My mother is freaking out over the GSA. She is very very nervous, because as she sees me I am fearless but niaeve (which I'm not) and all she sees is all of the horrible stuff my cousin went through that she understandably doesn't want me to go through. I think she is forgetting that this is not a town with a population of 500, it's a school with a student population three times that. It would be nice to talk to my cousin though. He's a great guy.

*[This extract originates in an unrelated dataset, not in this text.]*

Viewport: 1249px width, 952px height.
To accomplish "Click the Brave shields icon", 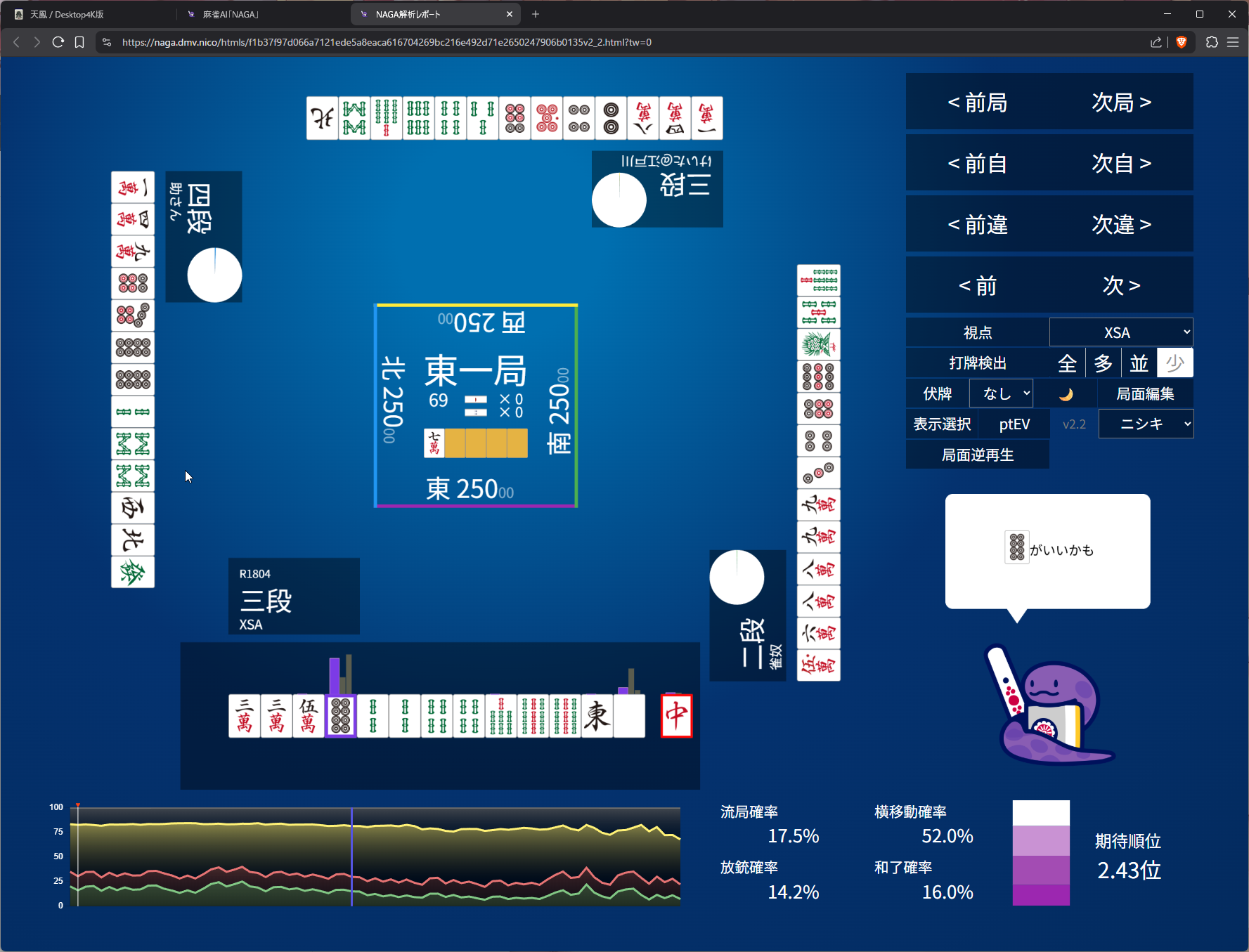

But I am insanely excited about everything in my life right now. In working to make me life better I am hopefully making other peoples lives better, and visa versa.

December 02, 2004

Life is so much better when you are prepared for it. Therefore, today was excellent.
Today was a fuck up day. Everything that could go wrong, did go wrong. Except physics. I like physics. Physics is practical. Nevermind the bit about needing to know the gravatational forces attracting Jupiter to Earth. I wrote an essay today, forced it out. I conclude that it is 100% harder to write an essay at home than it is to write one in class. I never realized how stupidly outspoken my housemates are until I need them to be quiet.
I am going to wake up tomorrow and pretend that today never happened. Magic fairies did my homework while I was sleeping and this week wednesday's have been abolished.
This morning there was a tiny cow making a tiny home of my brothers chocolate milk carton. It moo's when you open it. I think this is fabulous.